Chronique

Mathieu Valade veut briser des mythes. Pas facile du tout d’étudier dans le domaine des arts

Mathieu Valade, professeur à l'UQAC, pose ici devant son oeuvre. (Photo Rocket Lavoie)
Facile, la vie d’étudiant en arts? Mathieu Valade refuse catégoriquement que ce mythe représente la vérité de quelque manière que ce soit.

« La réalité d’artiste est exigeante. Je ne vois pas pourquoi étudier en arts visuels serait facile. Je veux briser ces mythes parce que certains de mes étudiants, quand ils arrivent dans mon cours, croient que ce sera facile. Ce n’est pas le cas. La réalité est qu’il faut travailler dur, très dur, dans ce domaine comme dans tous les autres. »

Le professeur en arts à l’UQAC, détenteur d’un baccalauréat en arts visuels de l’UQAM et d’une maîtrise dans la même discipline de l’Université Laval, exige rigueur et souplesse de ses étudiants.

« J’adore enseigner parce que ça apporte une relation humaine à ma vie d’artiste. J’ai l’impression d’apprendre autant de mes étudiants qu’eux apprennent de moi. Ils sont dans une période importante de leur vie d’artiste. Il y a quelque temps, un étudiant m’a dit : « je n’exposerai jamais. » On doit défaire tous ces noeuds. »

Mathieu Valade donne des cours de sculpture et de dessin. « Je n’enseigne pas ce que je fais, ce serait incohérent. Chaque personne a sa propre créativité. C’est certain que ça devient parfois difficile d’évaluer un travail, de déterminer les bons critères. Une œuvre peut être belle, mais totalement inintéressante. L’inverse est aussi vrai.
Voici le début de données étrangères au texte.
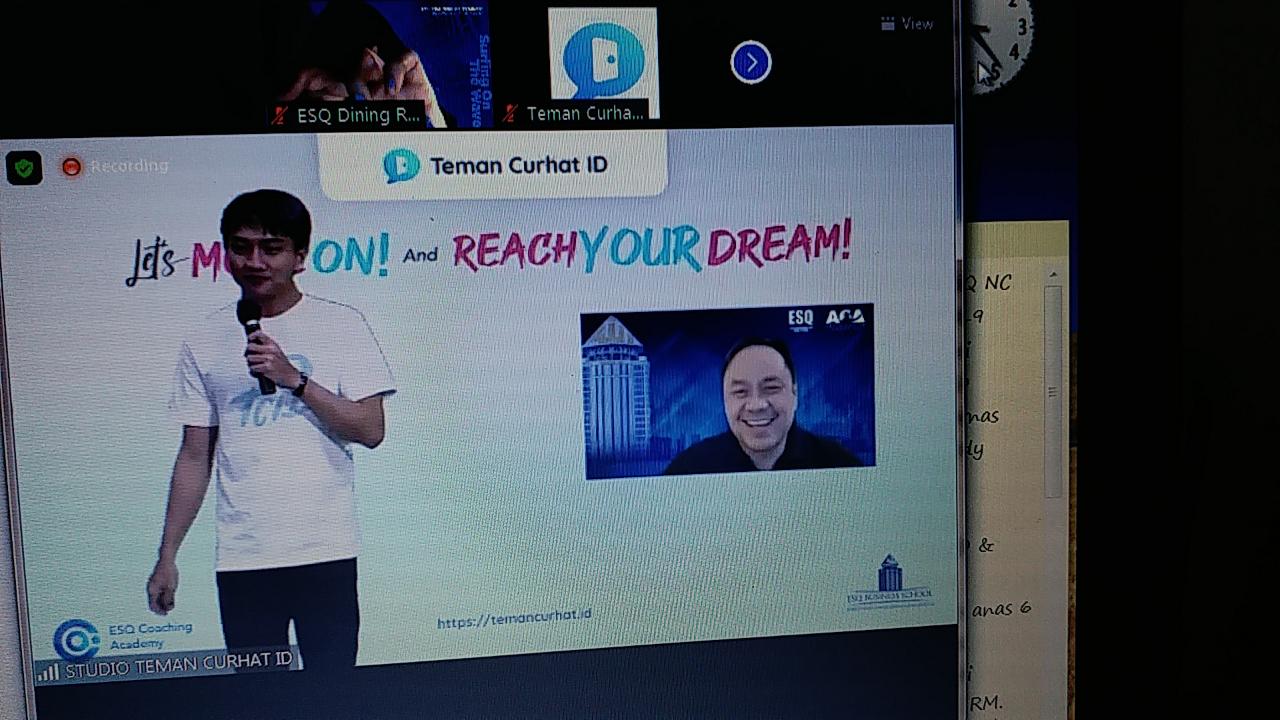Open the View layout menu
The width and height of the screenshot is (1280, 720).
[x=906, y=24]
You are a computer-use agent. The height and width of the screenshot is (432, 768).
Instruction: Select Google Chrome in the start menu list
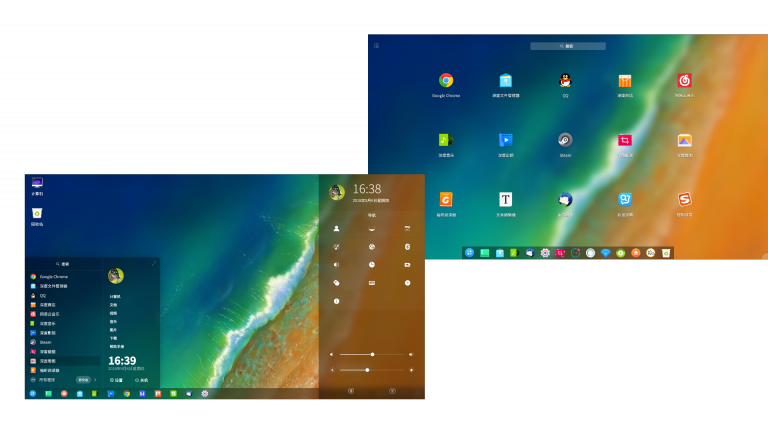54,276
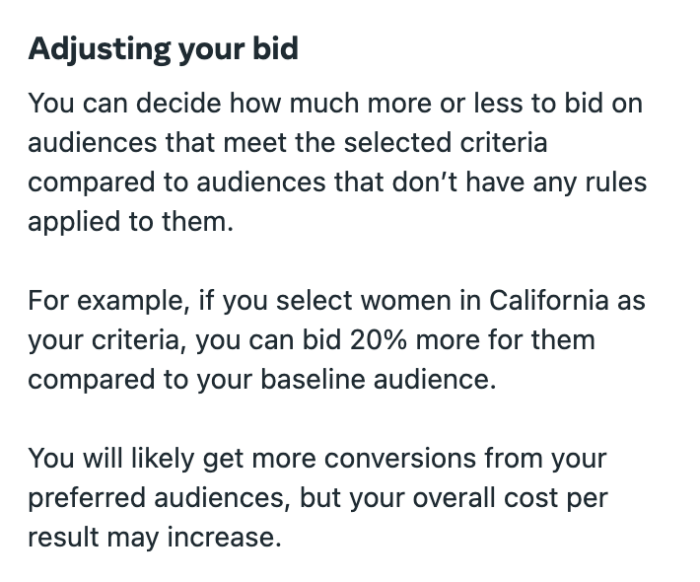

Prenons la machine à caca qui a été exposée à l’UQAM. Ce n’était pas joli du tout, mais la signification était impressionnante. »

L’oeuvre de l’artiste belge Wim Delvoye avait beaucoup fait jaser, en janvier 2009. « Elle posait un regard intéressant sur notre société. Elle soulevait des questions », estime l’homme originaire de Sallaberry-de-Valleyfield, qui avait été chargé de cours à l’UQAC en 2006, puis enseignant au Cégep Saint-Laurent, à Montréal, avant de revenir à Chicoutimi.

L’oeuvre, une réflexion

« Une oeuvre est une réflexion. Elle est rendue possible lorsque l’objet et l’idée se rencontrent. Ce n’est pas la recherche du beau. »

Le professeur d’arts Mathieu Valade expose présentement à la Galerie L’Oeuvre de l’Autre, à l’UQAC. Son exposition se nomme « La souplesse des fondements », et son oeuvre est intitulée « Aura ». Il s’agit d’un grand cercle duquel sort de la fumée. Monsieur Valade a surélevé le plancher de la salle d’exposition afin de créer un effet de profondeur.

« J’ai voulu miser sur la simplicité tout en gardant un rapport avec l’architecture. Quand on regarde une oeuvre, qu’est-ce que l’on regarde? On regarde le phénomène qui se crée entre le spectateur et l’oeuvre. J’ai voulu créer quelque chose que l’on pourrait contempler. Il y a comme une lenteur qui s’installe. Quelque chose de magique. »

Cela fait plus de huit ans que monsieur Valade rêve de réaliser une oeuvre à partir d’un cercle de fumée. « Ici, en tant que professeur, on me permet de pousser mes recherches. »

Mathieu Valade s’est inspiré du philosophe Walter Benjamin, qui a développé le concept de l’aura dans son essai « Petite histoire de la photographie », en 1931. Monsieur Benjamin définissait l’aura comme « une manifestation d’un lointain quelle que soit sa proximité ». « J’ai voulu faire une aura sans son oeuvre, raconte le professeur de l’UQAC. Il y a toujours un jeu entre ce qu’il y a derrière la surface et, ce que l’on peut voir. Tout le monde me disait que je ne parviendrais pas à garder la fumée au sol. C’était un défi technique important. »

L’oeuvre présentée à la Galerie l’Oeuvre de l’Autre est en continuité avec les autres réalisations de Mathieu Valade. Il a récemment créé « L’art c’est du vent ». Le mot « art » était écrit à l’intérieur d’un rectangle de bois. Des ventilateurs poussaient du vent dans le mot. « Ça donnait un frisson d’être devant l’art. »

En tout, l’artiste a exposé 13 fois de manière individuelle, et a fait partie de 25 collectifs.